MacNeil Lyons, owner of Yellowstone Insight, was with a tour group in the park’s northern reaches March 5 when the visitors spotted what he calls a “unicorn.”

The wolverine — the largest species in the mustelid, or weasel, family — is related to otters, ferrets and minks.

In North America, the wolverine’s southernmost range touches Yellowstone National Park, according to the National Wildlife Federation.

Fewer than 10 wolverines are thought to call Yellowstone and its 2.2 million acres home.

When Lyons spotted the animal this month, it was the first time he had done so in more than 20 years of working and traveling in the park.

Expert animal tracker James Halfpenny visited the site where the wolverine was spotted to make some determinations about the animal.

He said the wolverine had followed moose tracks through deep, packed snow and then turned, finding itself at a nearly empty road near Cold Creek, where it encountered Lyons and his group.

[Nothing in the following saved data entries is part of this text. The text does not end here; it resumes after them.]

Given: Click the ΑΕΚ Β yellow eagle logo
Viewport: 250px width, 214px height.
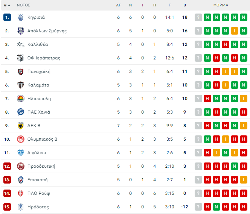Looking at the screenshot, I should pyautogui.click(x=21, y=126).
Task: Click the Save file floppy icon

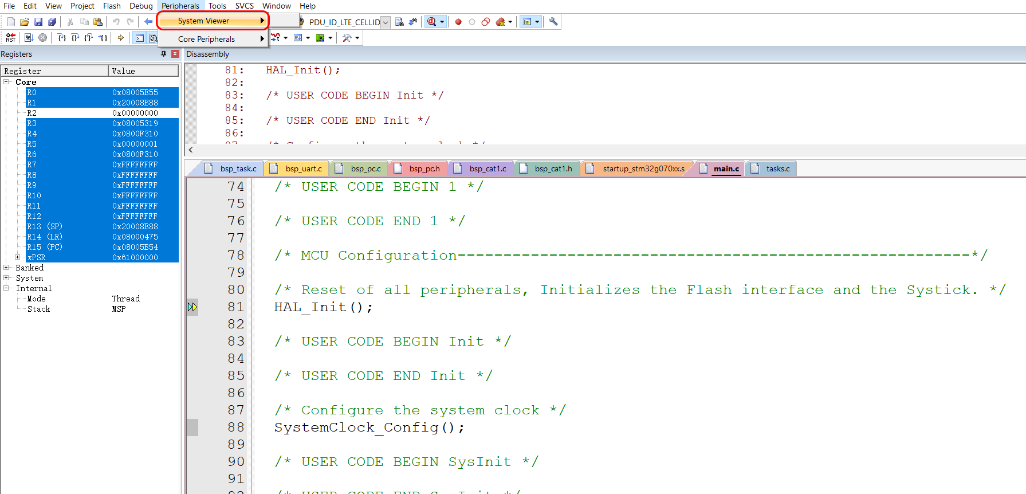Action: (x=38, y=22)
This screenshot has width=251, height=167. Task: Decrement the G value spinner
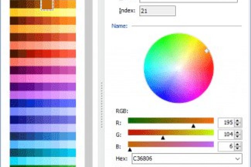pos(238,137)
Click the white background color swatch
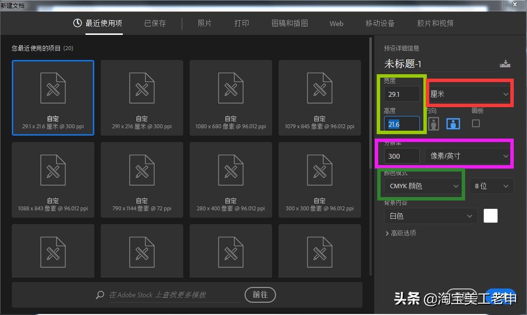Screen dimensions: 527x315 point(490,215)
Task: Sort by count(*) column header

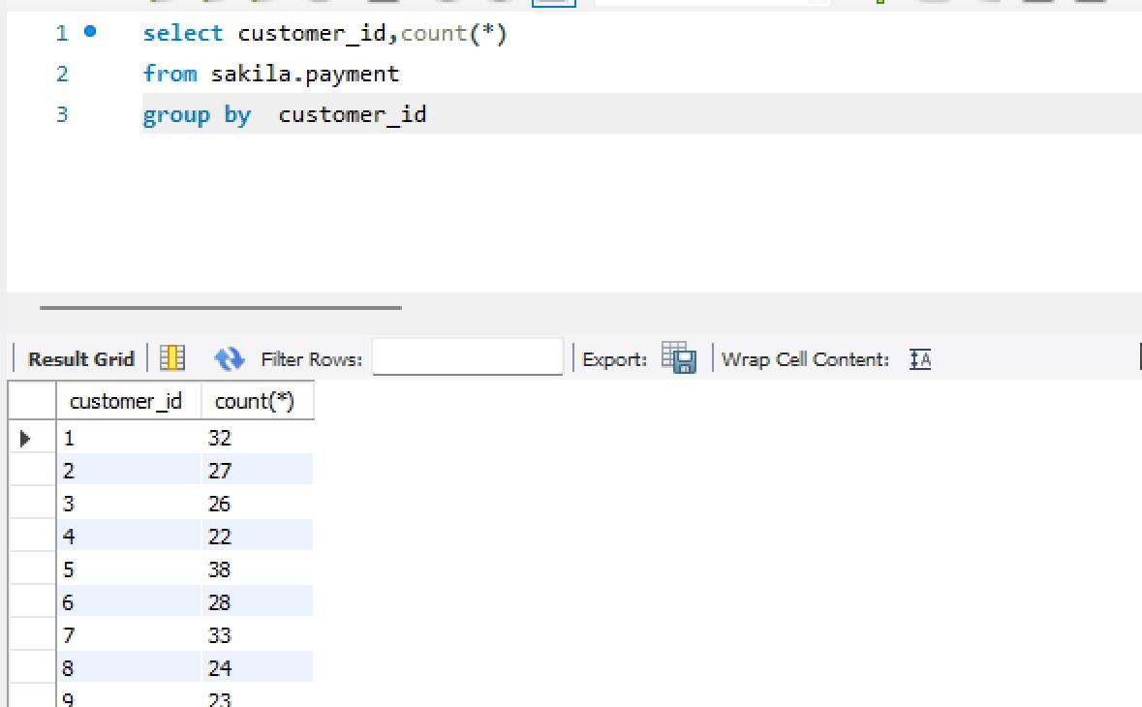Action: tap(255, 401)
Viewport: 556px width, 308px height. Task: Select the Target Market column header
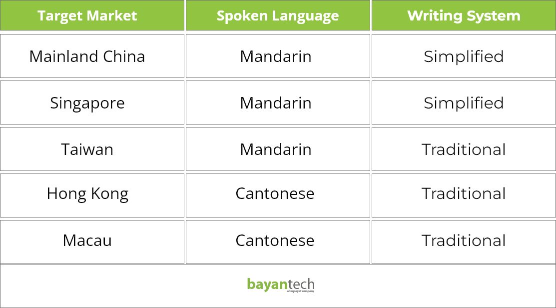(92, 16)
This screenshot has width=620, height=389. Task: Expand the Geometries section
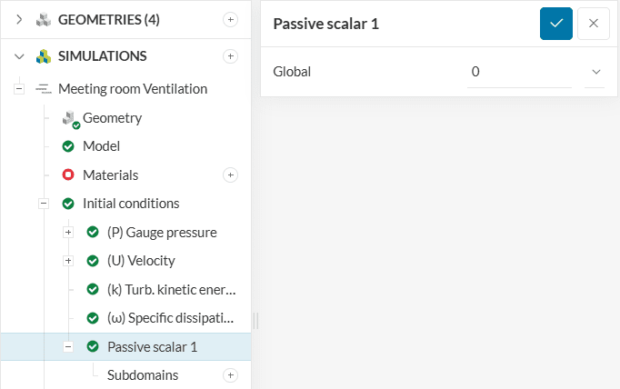click(x=19, y=20)
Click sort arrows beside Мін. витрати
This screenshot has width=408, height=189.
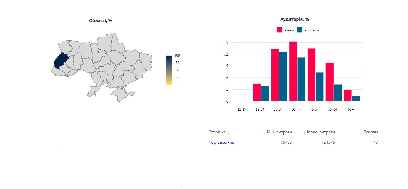(264, 132)
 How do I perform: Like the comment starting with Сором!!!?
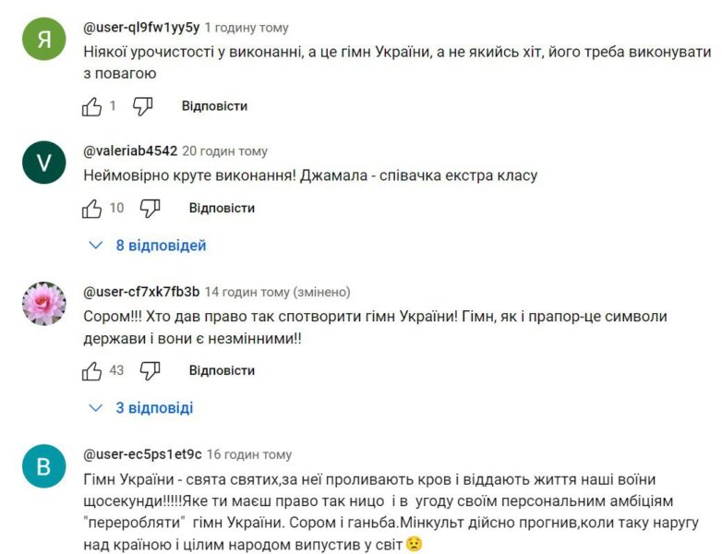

“I would like to think that this might have been the first human encounter that this elusive, more backcountry creature had,” Lyons said.

Lyons said wolverines are known to search far and wide for food in winter and may even sniff out an avalanche-buried moose carcass that it can burrow deep into snow and scavenge from for weeks.

“A wolverine is a scavenger, and it’ll eat anything it can put its mouth around, and in that bleak, high-snow country, it’s looking for dead animals, anything that’s died, a carcass,” Halfpenny said.

In normal years, Halfpenny says, it’s typical to get three solid reports of wolverine sightings in Yellowstone, but never a photo.

“I haven’t had time to run through our tracking databases yet to decide if it’s a male or female,” he said.

Halfpenny, who runs the tracking education company A Naturalist’s World and is licensed to submit animal data to Yellowstone officials, said members of the Yellowstone Cougar Project this week found more wolverine tracks and even obtained a hair sample.

If a follicle is attached or a nearby scat pile identified, Halfpenny said, researchers might have valuable DNA information to submit to Yellowstone Wolf Project, which collects data on wolves and other rare mammals.

“If they can prove whether it’s one or two, that would be neat,” he said.